AANGELEVERDE LIJST:
═══

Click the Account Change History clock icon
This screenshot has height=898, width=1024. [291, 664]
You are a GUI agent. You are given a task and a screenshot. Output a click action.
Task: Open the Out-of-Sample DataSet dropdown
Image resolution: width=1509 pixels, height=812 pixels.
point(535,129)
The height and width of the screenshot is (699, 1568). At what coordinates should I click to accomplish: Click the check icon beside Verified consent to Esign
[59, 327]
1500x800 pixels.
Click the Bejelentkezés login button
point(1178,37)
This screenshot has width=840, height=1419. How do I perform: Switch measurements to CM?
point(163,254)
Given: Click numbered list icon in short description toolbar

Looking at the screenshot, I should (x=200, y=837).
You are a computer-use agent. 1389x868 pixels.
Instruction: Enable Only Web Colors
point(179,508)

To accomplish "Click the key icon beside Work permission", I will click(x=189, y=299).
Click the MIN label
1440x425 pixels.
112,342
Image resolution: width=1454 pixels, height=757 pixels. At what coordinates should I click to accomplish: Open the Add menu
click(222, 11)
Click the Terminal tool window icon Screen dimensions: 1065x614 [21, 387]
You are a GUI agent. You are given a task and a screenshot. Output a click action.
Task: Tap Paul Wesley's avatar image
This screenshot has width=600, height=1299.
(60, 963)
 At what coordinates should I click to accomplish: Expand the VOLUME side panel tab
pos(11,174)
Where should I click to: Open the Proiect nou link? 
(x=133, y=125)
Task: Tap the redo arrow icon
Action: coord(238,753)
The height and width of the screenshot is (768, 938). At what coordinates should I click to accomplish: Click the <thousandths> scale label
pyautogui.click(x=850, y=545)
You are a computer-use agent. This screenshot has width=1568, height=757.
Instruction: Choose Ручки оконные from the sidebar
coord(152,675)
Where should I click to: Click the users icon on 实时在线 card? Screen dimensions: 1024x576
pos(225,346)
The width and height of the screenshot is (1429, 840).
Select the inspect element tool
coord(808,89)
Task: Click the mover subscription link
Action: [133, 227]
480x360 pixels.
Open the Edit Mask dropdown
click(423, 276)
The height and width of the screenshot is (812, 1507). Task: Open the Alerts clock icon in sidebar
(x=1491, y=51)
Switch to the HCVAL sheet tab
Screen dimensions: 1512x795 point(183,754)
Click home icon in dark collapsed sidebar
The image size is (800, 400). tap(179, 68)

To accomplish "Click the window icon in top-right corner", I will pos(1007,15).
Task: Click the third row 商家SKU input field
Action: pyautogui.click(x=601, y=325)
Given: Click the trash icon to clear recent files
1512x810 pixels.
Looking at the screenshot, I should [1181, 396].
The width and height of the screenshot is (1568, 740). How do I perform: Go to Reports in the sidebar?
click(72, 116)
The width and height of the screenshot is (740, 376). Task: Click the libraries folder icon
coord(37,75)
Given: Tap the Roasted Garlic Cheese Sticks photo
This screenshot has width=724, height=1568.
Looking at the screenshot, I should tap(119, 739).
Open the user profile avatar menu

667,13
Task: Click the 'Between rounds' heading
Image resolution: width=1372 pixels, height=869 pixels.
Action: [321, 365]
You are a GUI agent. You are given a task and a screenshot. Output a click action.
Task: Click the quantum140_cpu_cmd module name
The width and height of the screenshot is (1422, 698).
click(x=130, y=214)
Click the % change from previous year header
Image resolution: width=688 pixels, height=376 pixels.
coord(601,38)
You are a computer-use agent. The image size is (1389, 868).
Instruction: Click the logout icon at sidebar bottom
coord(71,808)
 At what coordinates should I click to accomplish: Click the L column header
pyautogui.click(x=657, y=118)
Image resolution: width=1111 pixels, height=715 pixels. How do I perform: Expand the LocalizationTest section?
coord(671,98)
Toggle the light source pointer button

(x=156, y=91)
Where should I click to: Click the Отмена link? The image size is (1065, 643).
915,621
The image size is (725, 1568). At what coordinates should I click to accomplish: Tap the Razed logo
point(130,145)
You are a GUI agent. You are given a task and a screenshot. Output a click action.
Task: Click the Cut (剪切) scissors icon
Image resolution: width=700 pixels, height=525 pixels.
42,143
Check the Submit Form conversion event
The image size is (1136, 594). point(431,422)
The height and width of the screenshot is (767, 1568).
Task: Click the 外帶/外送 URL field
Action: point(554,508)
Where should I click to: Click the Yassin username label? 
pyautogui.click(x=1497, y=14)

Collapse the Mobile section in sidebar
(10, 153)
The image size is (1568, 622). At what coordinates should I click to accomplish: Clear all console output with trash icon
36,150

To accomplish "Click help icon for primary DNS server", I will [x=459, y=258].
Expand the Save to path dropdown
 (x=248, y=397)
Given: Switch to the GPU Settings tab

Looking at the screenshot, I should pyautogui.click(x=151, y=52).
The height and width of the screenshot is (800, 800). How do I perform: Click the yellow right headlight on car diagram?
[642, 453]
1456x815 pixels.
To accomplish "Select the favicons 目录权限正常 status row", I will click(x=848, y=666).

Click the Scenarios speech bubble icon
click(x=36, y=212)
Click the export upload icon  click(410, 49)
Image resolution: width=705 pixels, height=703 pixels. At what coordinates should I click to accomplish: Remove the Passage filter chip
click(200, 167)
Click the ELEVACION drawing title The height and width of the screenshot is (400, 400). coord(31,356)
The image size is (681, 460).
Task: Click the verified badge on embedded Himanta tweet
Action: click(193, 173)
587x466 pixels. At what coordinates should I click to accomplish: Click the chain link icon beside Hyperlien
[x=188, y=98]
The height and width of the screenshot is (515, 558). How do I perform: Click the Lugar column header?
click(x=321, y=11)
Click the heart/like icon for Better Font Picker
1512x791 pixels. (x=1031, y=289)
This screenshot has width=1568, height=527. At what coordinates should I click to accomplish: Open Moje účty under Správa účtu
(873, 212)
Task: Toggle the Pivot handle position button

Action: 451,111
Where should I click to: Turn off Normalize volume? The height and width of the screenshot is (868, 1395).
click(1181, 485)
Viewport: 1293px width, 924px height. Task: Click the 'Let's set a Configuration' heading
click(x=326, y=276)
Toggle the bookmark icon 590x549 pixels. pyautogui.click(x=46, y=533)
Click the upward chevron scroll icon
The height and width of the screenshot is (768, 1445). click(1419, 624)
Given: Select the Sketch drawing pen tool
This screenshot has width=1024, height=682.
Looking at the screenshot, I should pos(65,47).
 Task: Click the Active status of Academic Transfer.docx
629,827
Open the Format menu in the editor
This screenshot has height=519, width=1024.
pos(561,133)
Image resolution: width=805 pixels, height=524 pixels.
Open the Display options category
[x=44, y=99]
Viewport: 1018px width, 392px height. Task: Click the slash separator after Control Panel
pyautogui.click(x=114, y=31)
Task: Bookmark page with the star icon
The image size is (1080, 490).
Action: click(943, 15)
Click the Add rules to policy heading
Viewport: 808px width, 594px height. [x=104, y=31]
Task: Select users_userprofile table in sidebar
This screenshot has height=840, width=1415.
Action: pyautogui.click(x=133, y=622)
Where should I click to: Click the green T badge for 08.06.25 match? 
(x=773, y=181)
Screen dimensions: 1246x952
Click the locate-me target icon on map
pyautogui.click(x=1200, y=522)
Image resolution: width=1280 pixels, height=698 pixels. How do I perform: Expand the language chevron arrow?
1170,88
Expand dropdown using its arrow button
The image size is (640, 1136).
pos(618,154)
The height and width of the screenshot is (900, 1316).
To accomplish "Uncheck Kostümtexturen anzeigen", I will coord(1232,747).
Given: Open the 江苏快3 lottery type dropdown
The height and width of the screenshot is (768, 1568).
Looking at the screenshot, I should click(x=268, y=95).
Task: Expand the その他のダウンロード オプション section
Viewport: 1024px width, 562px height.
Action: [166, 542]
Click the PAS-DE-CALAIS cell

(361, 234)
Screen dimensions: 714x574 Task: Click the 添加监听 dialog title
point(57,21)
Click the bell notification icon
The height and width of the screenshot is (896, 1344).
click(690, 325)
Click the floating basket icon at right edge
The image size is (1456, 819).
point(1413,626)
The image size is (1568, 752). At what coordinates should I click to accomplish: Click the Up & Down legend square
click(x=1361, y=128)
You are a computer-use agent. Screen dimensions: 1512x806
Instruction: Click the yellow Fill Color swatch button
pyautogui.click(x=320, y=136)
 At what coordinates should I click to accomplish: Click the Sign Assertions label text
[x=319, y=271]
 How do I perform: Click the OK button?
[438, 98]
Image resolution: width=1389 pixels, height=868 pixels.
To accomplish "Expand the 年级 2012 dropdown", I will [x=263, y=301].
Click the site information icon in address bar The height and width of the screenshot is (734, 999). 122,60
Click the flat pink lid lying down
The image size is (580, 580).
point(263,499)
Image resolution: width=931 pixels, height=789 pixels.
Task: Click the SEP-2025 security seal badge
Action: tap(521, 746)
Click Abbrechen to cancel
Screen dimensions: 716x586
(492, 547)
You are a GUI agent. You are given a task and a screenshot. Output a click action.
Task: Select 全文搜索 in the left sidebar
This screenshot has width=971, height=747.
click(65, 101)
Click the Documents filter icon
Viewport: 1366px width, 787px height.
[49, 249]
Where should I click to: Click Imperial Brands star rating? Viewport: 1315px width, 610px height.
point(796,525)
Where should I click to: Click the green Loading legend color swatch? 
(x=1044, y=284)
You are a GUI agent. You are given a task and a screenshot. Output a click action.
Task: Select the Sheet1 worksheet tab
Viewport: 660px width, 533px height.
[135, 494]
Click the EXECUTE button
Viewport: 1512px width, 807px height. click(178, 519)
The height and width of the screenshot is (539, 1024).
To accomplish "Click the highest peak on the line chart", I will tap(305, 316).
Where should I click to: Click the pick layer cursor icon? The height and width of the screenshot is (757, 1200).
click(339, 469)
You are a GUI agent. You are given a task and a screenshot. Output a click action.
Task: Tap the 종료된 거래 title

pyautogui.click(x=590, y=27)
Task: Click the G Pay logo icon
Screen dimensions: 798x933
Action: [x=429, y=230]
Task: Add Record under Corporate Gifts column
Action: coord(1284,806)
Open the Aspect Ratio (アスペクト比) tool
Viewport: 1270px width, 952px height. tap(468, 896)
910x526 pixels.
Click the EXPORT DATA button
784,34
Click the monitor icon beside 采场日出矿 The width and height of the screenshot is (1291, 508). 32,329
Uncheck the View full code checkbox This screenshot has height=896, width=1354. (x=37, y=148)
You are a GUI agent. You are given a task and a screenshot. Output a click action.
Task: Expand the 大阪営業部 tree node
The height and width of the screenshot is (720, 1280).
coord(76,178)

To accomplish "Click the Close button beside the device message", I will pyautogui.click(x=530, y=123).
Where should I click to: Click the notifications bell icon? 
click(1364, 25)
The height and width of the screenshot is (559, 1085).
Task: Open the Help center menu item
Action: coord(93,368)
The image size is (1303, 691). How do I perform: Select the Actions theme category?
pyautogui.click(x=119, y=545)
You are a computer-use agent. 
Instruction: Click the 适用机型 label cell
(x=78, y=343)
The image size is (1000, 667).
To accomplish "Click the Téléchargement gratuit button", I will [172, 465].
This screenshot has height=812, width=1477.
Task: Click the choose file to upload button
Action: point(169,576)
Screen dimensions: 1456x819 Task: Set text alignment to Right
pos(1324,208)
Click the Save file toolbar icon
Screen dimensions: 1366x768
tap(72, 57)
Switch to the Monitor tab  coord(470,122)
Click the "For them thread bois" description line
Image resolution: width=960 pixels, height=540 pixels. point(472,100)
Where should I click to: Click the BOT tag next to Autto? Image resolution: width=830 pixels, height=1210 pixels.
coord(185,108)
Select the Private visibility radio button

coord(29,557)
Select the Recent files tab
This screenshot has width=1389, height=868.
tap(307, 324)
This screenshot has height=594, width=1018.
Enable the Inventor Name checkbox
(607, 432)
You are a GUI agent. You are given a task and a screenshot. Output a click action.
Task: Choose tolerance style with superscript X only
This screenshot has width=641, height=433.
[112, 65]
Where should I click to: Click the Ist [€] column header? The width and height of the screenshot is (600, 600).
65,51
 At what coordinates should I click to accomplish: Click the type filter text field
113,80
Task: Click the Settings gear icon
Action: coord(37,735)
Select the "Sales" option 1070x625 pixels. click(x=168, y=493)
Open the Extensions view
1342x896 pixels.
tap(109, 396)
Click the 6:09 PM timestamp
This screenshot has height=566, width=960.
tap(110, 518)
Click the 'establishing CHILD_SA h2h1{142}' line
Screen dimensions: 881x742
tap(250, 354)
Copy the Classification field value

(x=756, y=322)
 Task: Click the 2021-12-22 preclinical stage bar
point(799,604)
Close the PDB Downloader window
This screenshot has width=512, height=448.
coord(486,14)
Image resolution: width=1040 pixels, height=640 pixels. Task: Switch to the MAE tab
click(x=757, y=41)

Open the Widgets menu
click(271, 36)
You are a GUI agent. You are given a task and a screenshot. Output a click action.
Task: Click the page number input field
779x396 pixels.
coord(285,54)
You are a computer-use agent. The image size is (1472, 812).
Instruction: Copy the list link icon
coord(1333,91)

═══

WAT WORDT GEVRAAGD:
Schrijf het stuk van de lijst over dat begint bij de eerste regel en eindigt met de regel waarin "point(179,508)" staat, allebei meegerekend. Neem de regels woord voor woord over.

ANTWOORD HIERONDER:
Click the Account Change History clock icon
This screenshot has height=898, width=1024. [291, 664]
You are a GUI agent. You are given a task and a screenshot. Output a click action.
Task: Open the Out-of-Sample DataSet dropdown
Image resolution: width=1509 pixels, height=812 pixels.
point(535,129)
The height and width of the screenshot is (699, 1568). At what coordinates should I click to accomplish: Click the check icon beside Verified consent to Esign
[59, 327]
1500x800 pixels.
Click the Bejelentkezés login button
point(1178,37)
This screenshot has width=840, height=1419. How do I perform: Switch measurements to CM?
point(163,254)
Given: Click numbered list icon in short description toolbar

Looking at the screenshot, I should (x=200, y=837).
You are a computer-use agent. 1389x868 pixels.
Instruction: Enable Only Web Colors
point(179,508)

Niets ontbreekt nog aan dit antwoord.